The European Commission (EC) warned that member states of the European Union (EU) will face sharply increased deficits and public debt unless they agree to use Russian frozen assets as collateral to finance Ukraine.
This warning appeared in a document sent to EU members after failing to reach a consensus on a compensation loan of about 140 billion euros ($150 billion) last month.
If the frozen foreign currency reserves of the Russian Central Bank are not used, the EU will have to allow joint borrowings or issue direct subsidies. According to the EC, both of these options directly affect the national budget and increase public debt.
It is not yet clear whether the EU will consider not funding Kiev.
The potential cost for EU economies is significant, as paying interest on such a collective loan could be up to 5.6 billion euros a year. The EC has also warned that such large-scale borrowing could increase the EU's general borrowing costs and affect other financial instruments.
Kiev expects Western donors to make up for a nearly $50 billion deficit next year, with the 2026 budget estimated to spend about $114 billion and only collect $68 billion - almost all for military purposes.
Most of Ukraine's unrelated government spending, including salaries, pensions, health care and education, will depend entirely on foreign aid.

However, Belgium still opposes the use of Russian assets as loan collateral, citing serious financial risks and reputational risks.
The amount of frozen assets, totaling about $300 billion globally, with about $200 billion held at Belgium's Euroclear, has not been technically seized and could be reclaimed by Moscow if EU sanctions are not extended continuously.

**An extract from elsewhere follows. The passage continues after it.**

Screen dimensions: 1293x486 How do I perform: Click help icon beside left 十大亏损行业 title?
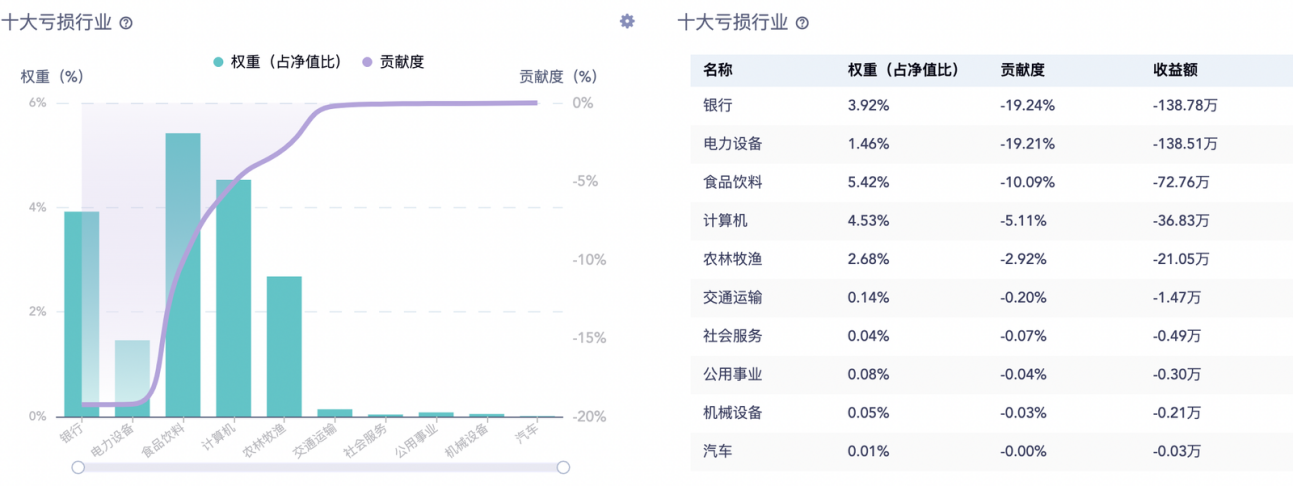pyautogui.click(x=126, y=23)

Accordingly, the EU has sought to expand the legal definition by considering the interest arising from these frozen assets as surprise profits, not belonging to Russia, and using them to provide weapons to Ukraine.
The result is a new plan based on the assumption that Russia will repay this loan as part of a future peace deal. Belgian Prime Minister Bart De Wever said that this prospect is unlikely.
Most recently, on November 7, the EU once again failed to convince Belgium to support the use of the asset.
For its part, Russia has repeatedly said it will consider any use of frozen assets as a act of theft, and can retaliate by seizing 200 billion euros ($172 billion) in Western assets held by foreign governments and companies in Russia.